And S5.3, checking each piece of data in the solid measured data, eliminating abnormal values in the solid measured data, and obtaining the solid measured data after the abnormal values are eliminated. And after the on-site measurement data is obtained, the abnormal value in the on-site measurement data is removed by applying a triple standard deviation principle, so that the accuracy of the modeling data is improved, and the accuracy and the reliability of the estimation result are further improved.

And S5.4, performing actual measurement biomass conversion on the field measurement data after the abnormal value is removed by utilizing a unitary volume table to obtain actual measurement biomass. The method specifically comprises the following steps:

and S5.4.1, performing accumulation quantity inversion on each tree information in the field measurement data after the abnormal value is removed by adopting a monoblock volume table to obtain the single-tree accumulation quantity. The unary Volume Table (One-Way Volume Table) is a Table for compiling and determining the Volume of the standing timber according to the breast diameter of the standing timber.

And S5.4.2, summing the single-tree accumulation amounts in all sample plot forest stand shifts to obtain the sample plot forest stand shift accumulation amount.

And S5.4.3, calculating the actually measured biomass by adopting an accumulation-biomass conversion equation according to the small shift accumulation of the forest stand of each sample plot.

Wherein, the accumulation-biomass conversion equation is as follows:

Bio＝aV+b

wherein Bio represents biomass per unit area in t/hm ² (ii) a V represents the amount of accumulated area per unit area and has a unit of m ³ /hm ² (ii) a and a and b are conversion parameters. Selecting an estimation model according to different forest stand types, wherein the corresponding a and b parameter values are shown in table 1, and the table 1 lists several common forest stand types:

TABLE 1 transition parameters for different forest stand types

And S6, carrying out correlation analysis and collinearity inspection on the actually measured biomass of the forest stand shifts of each sample plot and the characteristic factors to obtain the characteristic factors after screening of the forest stand shifts of each sample plot.

In brief, the step S6 is a process of screening the feature factors, a multivariate stepwise regression model is established by analyzing the correlation between each feature factor and the actually measured biomass value, a co-linearity test is performed, the feature factors with strong correlation are retained, the feature factors with weak correlation and possibly causing deviation to model estimation are removed, that is, the feature factors with poor influence on the biomass estimation precision are removed, and the abnormal value of the actually measured biomass in the modeling data is removed in the step S5.3, so that the random forest estimation model established and trained according to the actually measured biomass and the feature factors is more accurate and reliable, and the true level of the forest biomass in the region to be measured can be reflected more.

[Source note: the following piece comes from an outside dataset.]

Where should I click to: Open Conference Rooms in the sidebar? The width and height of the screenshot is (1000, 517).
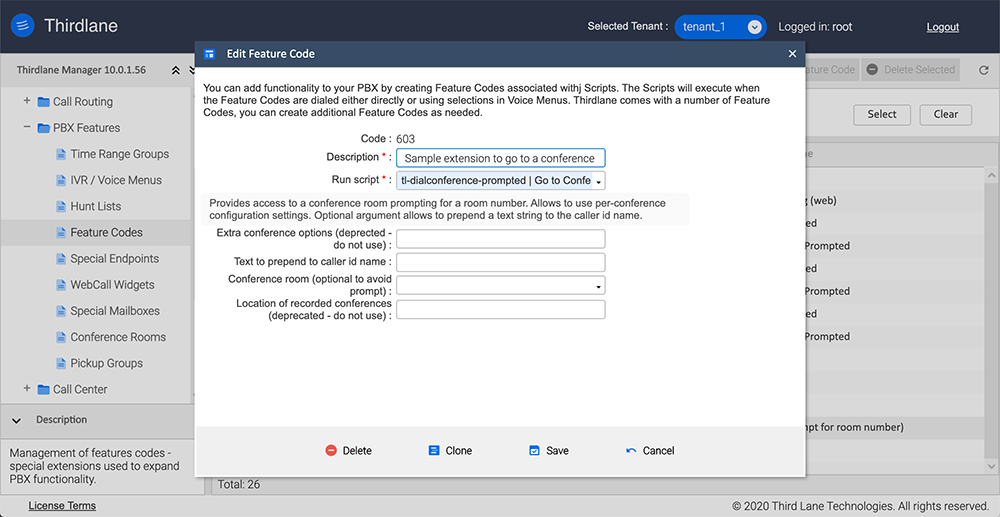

The step S6 comprises the following specific steps:

and S6.1, analyzing the correlation between the actually measured biomass of each forest stand sub-group and each characteristic factor by adopting SPSS analysis software to obtain a plurality of correlation coefficients representing the correlation strength.

And S6.2, selecting the characteristic factors which are obviously related on the 0.01 level (on both sides) according to the correlation coefficients corresponding to the characteristic factors. And sorting the correlation coefficients corresponding to the characteristic factors, setting a correlation coefficient critical value, and selecting the characteristic factors of which the correlation coefficients are larger than the correlation coefficient critical value in a sorting queue to realize the screening of the correlation of the characteristic factors. In this embodiment, the critical value of the correlation coefficient is between 0 and 1, and may be set to other values, and may be set according to the actual situation.

And S6.3, establishing a multivariate stepwise regression model according to the actually measured biomass and the screened characteristic factors to obtain the multivariate stepwise regression model with the optimal fitting result.

And S6.4, according to the VIF parameters corresponding to the characteristic factors in the multivariate stepwise regression model in the SPSS analysis software, the collinearity test of the characteristic factors is realized, wherein the VIF parameters refer to variance expansion coefficients, and the collinearity condition of each characteristic factor in the multivariate stepwise regression model can be obtained according to the VIF parameters of the multivariate stepwise regression model.

According to the method, the characteristic factors with strong correlation and relatively weak collinearity are screened out for modeling and model training through correlation analysis and establishment of multivariate stepwise regression, so that the accuracy of the random forest estimation model is guaranteed, and the accuracy of biomass estimation by applying the random forest model is improved.

And S7, establishing a random forest estimation model, and training the random forest estimation model by using the actually measured biomass of the sample plot forest stand shifts and the screened characteristic factors to obtain the trained random forest estimation model. The method specifically comprises the following steps:

and S7.1, carrying out sample division on the actually measured biomass and the screened characteristic factors of the forest stand shifts of each sample plot, wherein 70% of the actually measured biomass and the characteristic factors are used as modeling training samples, and 30% of the actually measured biomass and the characteristic factors are used as verification samples.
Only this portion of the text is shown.